REQUIRED WORK: Repeat the records word for word, starting at the line that contains "Given: Go to Account settings in the sidebar" and continuing through the end of the records, and leave the pictures out of your answer.
— Start EXCERPTED RECORDS —
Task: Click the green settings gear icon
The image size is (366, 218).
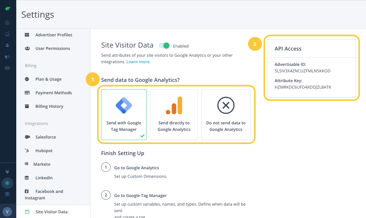Action: (x=7, y=183)
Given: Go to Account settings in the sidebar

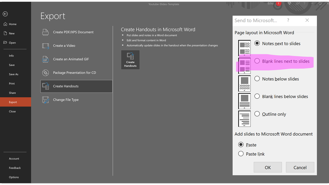Looking at the screenshot, I should click(14, 159).
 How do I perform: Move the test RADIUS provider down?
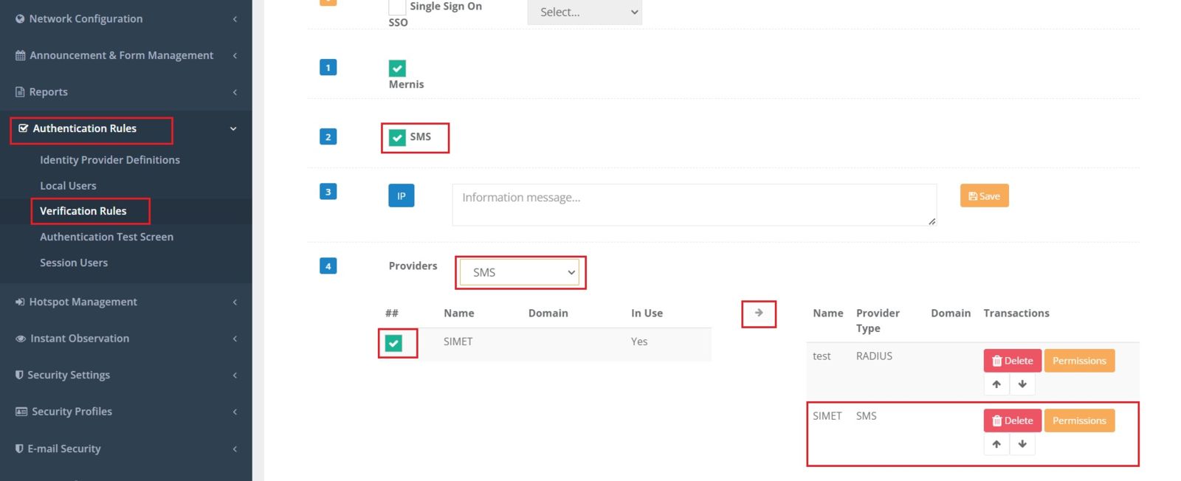1022,384
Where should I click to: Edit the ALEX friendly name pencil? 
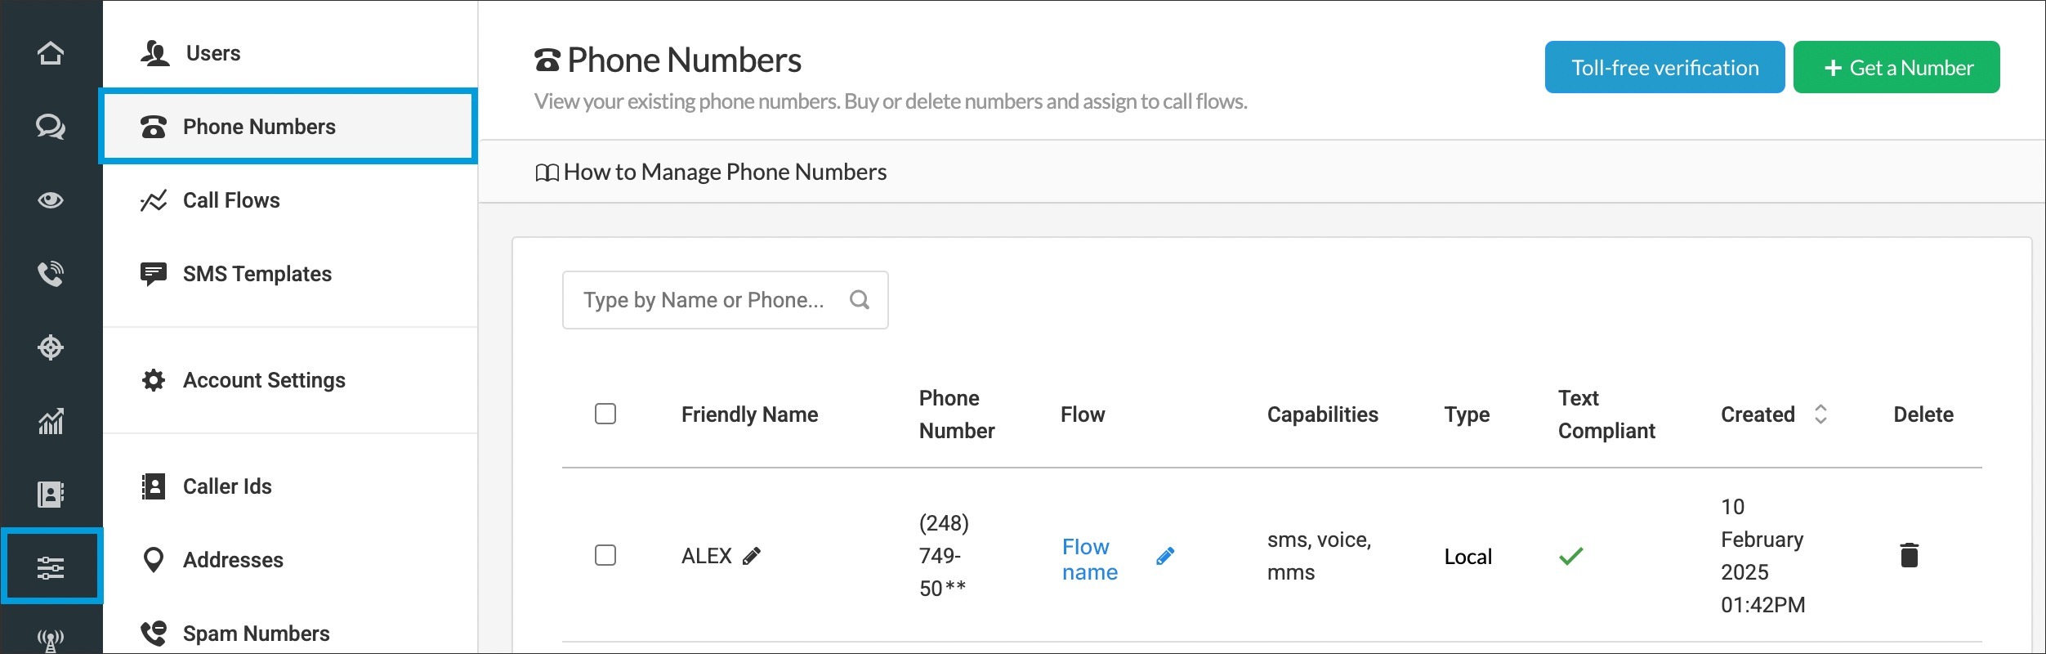(x=752, y=557)
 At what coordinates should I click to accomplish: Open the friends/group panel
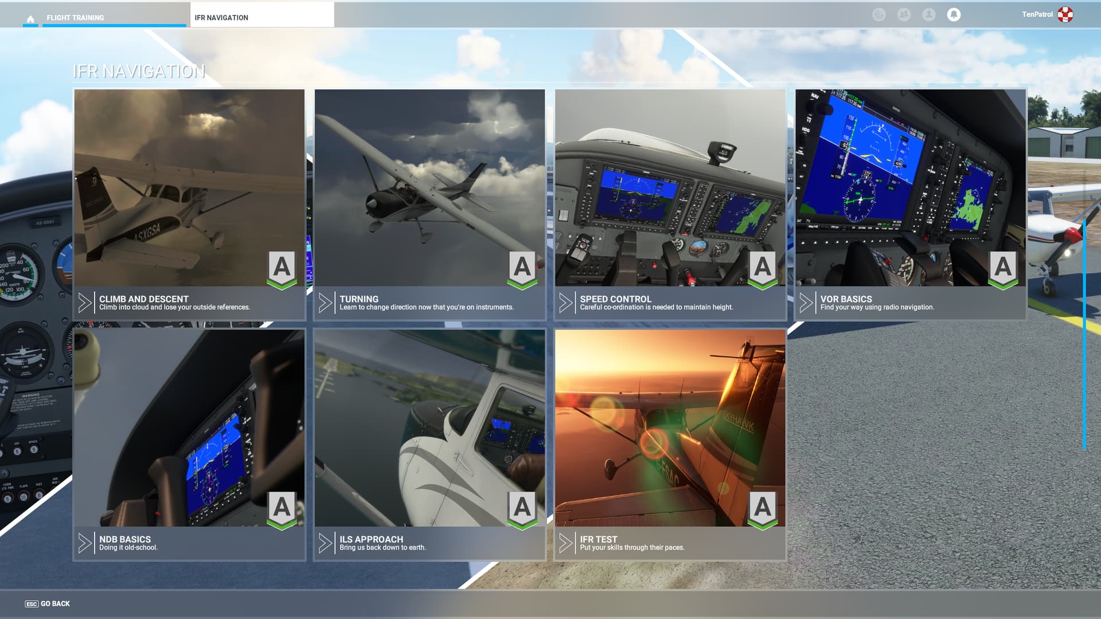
— End EXCERPTED RECORDS —
WORKED SOLUTION:
Given: Go to Account settings in the sidebar

Looking at the screenshot, I should click(14, 159).
 How do I perform: Move the test RADIUS provider down?
1022,384
Where should I click to: Edit the ALEX friendly name pencil? 
(x=752, y=557)
 At what coordinates should I click to accomplish: Open the friends/group panel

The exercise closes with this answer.